All entries shown below should be duplicated character for character.
=== Section Start ===
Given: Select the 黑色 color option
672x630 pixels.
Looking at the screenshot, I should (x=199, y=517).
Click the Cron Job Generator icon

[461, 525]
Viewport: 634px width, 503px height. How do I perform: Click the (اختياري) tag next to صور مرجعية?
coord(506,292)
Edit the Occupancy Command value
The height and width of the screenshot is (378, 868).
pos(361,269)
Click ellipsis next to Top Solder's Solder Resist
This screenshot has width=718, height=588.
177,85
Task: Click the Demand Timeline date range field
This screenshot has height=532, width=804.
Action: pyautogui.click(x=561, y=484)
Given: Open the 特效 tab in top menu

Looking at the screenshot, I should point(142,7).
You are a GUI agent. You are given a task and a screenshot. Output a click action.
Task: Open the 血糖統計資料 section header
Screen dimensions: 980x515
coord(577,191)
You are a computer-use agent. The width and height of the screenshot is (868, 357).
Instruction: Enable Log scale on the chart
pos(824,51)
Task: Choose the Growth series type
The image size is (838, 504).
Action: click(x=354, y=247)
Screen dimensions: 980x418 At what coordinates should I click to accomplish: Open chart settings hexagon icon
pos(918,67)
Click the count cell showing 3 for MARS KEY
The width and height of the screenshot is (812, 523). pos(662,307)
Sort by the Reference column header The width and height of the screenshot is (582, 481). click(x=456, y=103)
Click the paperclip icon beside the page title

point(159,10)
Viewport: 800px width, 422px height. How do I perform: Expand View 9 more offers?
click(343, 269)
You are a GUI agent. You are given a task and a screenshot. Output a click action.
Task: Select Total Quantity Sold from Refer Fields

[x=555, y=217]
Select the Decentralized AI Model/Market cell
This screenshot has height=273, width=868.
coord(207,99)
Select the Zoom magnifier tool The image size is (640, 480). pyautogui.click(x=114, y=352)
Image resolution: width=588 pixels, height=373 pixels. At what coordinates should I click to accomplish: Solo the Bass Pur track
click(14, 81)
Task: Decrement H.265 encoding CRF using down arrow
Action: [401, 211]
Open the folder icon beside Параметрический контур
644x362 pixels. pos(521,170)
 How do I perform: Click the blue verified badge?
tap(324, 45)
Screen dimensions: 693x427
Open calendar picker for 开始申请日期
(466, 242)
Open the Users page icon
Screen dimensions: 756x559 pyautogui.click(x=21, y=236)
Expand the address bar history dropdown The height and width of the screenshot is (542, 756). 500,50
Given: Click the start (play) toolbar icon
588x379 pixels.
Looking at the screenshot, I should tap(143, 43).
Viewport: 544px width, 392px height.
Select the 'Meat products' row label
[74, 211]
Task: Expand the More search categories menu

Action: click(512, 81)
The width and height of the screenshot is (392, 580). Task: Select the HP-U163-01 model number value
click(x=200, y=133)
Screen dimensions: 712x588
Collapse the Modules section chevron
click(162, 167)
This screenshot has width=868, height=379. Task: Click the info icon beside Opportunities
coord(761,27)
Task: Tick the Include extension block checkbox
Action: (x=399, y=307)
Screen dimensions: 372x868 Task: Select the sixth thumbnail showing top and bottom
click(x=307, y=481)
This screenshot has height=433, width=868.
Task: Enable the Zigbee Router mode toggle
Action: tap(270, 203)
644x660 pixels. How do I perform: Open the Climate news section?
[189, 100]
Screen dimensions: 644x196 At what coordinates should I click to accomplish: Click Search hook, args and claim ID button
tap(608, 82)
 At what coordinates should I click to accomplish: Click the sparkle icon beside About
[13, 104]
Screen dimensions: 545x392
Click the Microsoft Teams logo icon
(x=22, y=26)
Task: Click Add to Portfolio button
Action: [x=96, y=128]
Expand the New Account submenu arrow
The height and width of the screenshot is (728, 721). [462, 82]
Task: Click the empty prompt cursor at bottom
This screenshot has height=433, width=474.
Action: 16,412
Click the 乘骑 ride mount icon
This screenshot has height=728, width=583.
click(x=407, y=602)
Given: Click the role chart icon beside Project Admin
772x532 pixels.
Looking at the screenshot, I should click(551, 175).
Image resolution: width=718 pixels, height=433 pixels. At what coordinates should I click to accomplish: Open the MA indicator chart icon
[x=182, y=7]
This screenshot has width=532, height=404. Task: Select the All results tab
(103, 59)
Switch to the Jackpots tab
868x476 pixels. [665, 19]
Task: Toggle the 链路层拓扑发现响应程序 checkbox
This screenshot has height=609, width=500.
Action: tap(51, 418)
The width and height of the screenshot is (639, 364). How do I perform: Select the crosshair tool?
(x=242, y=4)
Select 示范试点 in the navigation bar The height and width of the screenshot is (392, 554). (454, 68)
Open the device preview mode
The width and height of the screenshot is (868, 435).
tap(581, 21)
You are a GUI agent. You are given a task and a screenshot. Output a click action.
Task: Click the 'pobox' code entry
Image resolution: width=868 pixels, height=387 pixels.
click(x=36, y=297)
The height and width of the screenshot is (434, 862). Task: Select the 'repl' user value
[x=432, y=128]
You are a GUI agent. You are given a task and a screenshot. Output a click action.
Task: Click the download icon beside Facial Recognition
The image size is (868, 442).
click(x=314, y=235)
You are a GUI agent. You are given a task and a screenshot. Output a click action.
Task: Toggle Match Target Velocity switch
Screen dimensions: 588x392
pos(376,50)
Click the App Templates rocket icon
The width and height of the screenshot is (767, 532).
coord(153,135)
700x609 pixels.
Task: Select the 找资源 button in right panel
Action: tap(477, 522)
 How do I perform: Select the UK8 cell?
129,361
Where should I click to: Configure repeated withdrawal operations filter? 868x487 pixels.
=== Section End ===
Task output ::
Given: Select the 黑色 color option
672x630 pixels.
Looking at the screenshot, I should (x=199, y=517).
Click the Cron Job Generator icon

[461, 525]
Viewport: 634px width, 503px height. How do I perform: Click the (اختياري) tag next to صور مرجعية?
coord(506,292)
Edit the Occupancy Command value
The height and width of the screenshot is (378, 868).
pos(361,269)
Click ellipsis next to Top Solder's Solder Resist
This screenshot has width=718, height=588.
177,85
Task: Click the Demand Timeline date range field
This screenshot has height=532, width=804.
Action: pyautogui.click(x=561, y=484)
Given: Open the 特效 tab in top menu

Looking at the screenshot, I should point(142,7).
You are a GUI agent. You are given a task and a screenshot. Output a click action.
Task: Open the 血糖統計資料 section header
Screen dimensions: 980x515
coord(577,191)
You are a computer-use agent. The width and height of the screenshot is (868, 357).
Instruction: Enable Log scale on the chart
pos(824,51)
Task: Choose the Growth series type
The image size is (838, 504).
Action: click(x=354, y=247)
Screen dimensions: 980x418 At what coordinates should I click to accomplish: Open chart settings hexagon icon
pos(918,67)
Click the count cell showing 3 for MARS KEY
The width and height of the screenshot is (812, 523). pos(662,307)
Sort by the Reference column header The width and height of the screenshot is (582, 481). click(x=456, y=103)
Click the paperclip icon beside the page title

point(159,10)
Viewport: 800px width, 422px height. How do I perform: Expand View 9 more offers?
click(343, 269)
You are a GUI agent. You are given a task and a screenshot. Output a click action.
Task: Select Total Quantity Sold from Refer Fields

[x=555, y=217]
Select the Decentralized AI Model/Market cell
This screenshot has height=273, width=868.
coord(207,99)
Select the Zoom magnifier tool The image size is (640, 480). pyautogui.click(x=114, y=352)
Image resolution: width=588 pixels, height=373 pixels. At what coordinates should I click to accomplish: Solo the Bass Pur track
click(14, 81)
Task: Decrement H.265 encoding CRF using down arrow
Action: [401, 211]
Open the folder icon beside Параметрический контур
644x362 pixels. pos(521,170)
 How do I perform: Click the blue verified badge?
tap(324, 45)
Screen dimensions: 693x427
Open calendar picker for 开始申请日期
(466, 242)
Open the Users page icon
Screen dimensions: 756x559 pyautogui.click(x=21, y=236)
Expand the address bar history dropdown The height and width of the screenshot is (542, 756). 500,50
Given: Click the start (play) toolbar icon
588x379 pixels.
Looking at the screenshot, I should tap(143, 43).
Viewport: 544px width, 392px height.
Select the 'Meat products' row label
[74, 211]
Task: Expand the More search categories menu

Action: click(512, 81)
The width and height of the screenshot is (392, 580). Task: Select the HP-U163-01 model number value
click(x=200, y=133)
Screen dimensions: 712x588
Collapse the Modules section chevron
click(162, 167)
This screenshot has width=868, height=379. Task: Click the info icon beside Opportunities
coord(761,27)
Task: Tick the Include extension block checkbox
Action: (x=399, y=307)
Screen dimensions: 372x868 Task: Select the sixth thumbnail showing top and bottom
click(x=307, y=481)
This screenshot has height=433, width=868.
Task: Enable the Zigbee Router mode toggle
Action: tap(270, 203)
644x660 pixels. How do I perform: Open the Climate news section?
[189, 100]
Screen dimensions: 644x196 At what coordinates should I click to accomplish: Click Search hook, args and claim ID button
tap(608, 82)
 At what coordinates should I click to accomplish: Click the sparkle icon beside About
[13, 104]
Screen dimensions: 545x392
Click the Microsoft Teams logo icon
(x=22, y=26)
Task: Click Add to Portfolio button
Action: [x=96, y=128]
Expand the New Account submenu arrow
The height and width of the screenshot is (728, 721). [462, 82]
Task: Click the empty prompt cursor at bottom
This screenshot has height=433, width=474.
Action: 16,412
Click the 乘骑 ride mount icon
This screenshot has height=728, width=583.
click(x=407, y=602)
Given: Click the role chart icon beside Project Admin
772x532 pixels.
Looking at the screenshot, I should click(551, 175).
Image resolution: width=718 pixels, height=433 pixels. At what coordinates should I click to accomplish: Open the MA indicator chart icon
[x=182, y=7]
This screenshot has width=532, height=404. Task: Select the All results tab
(103, 59)
Switch to the Jackpots tab
868x476 pixels. [665, 19]
Task: Toggle the 链路层拓扑发现响应程序 checkbox
This screenshot has height=609, width=500.
Action: tap(51, 418)
The width and height of the screenshot is (639, 364). How do I perform: Select the crosshair tool?
(x=242, y=4)
Select 示范试点 in the navigation bar The height and width of the screenshot is (392, 554). (454, 68)
Open the device preview mode
The width and height of the screenshot is (868, 435).
tap(581, 21)
You are a GUI agent. You are given a task and a screenshot. Output a click action.
Task: Click the 'pobox' code entry
Image resolution: width=868 pixels, height=387 pixels.
click(x=36, y=297)
The height and width of the screenshot is (434, 862). Task: Select the 'repl' user value
[x=432, y=128]
You are a GUI agent. You are given a task and a screenshot. Output a click action.
Task: Click the download icon beside Facial Recognition
The image size is (868, 442).
click(x=314, y=235)
You are a GUI agent. You are given a task and a screenshot. Output a click action.
Task: Toggle Match Target Velocity switch
Screen dimensions: 588x392
pos(376,50)
Click the App Templates rocket icon
The width and height of the screenshot is (767, 532).
coord(153,135)
700x609 pixels.
Task: Select the 找资源 button in right panel
Action: tap(477, 522)
 How do I perform: Select the UK8 cell?
129,361
Where should I click to: Configure repeated withdrawal operations filter? 868x487 pixels.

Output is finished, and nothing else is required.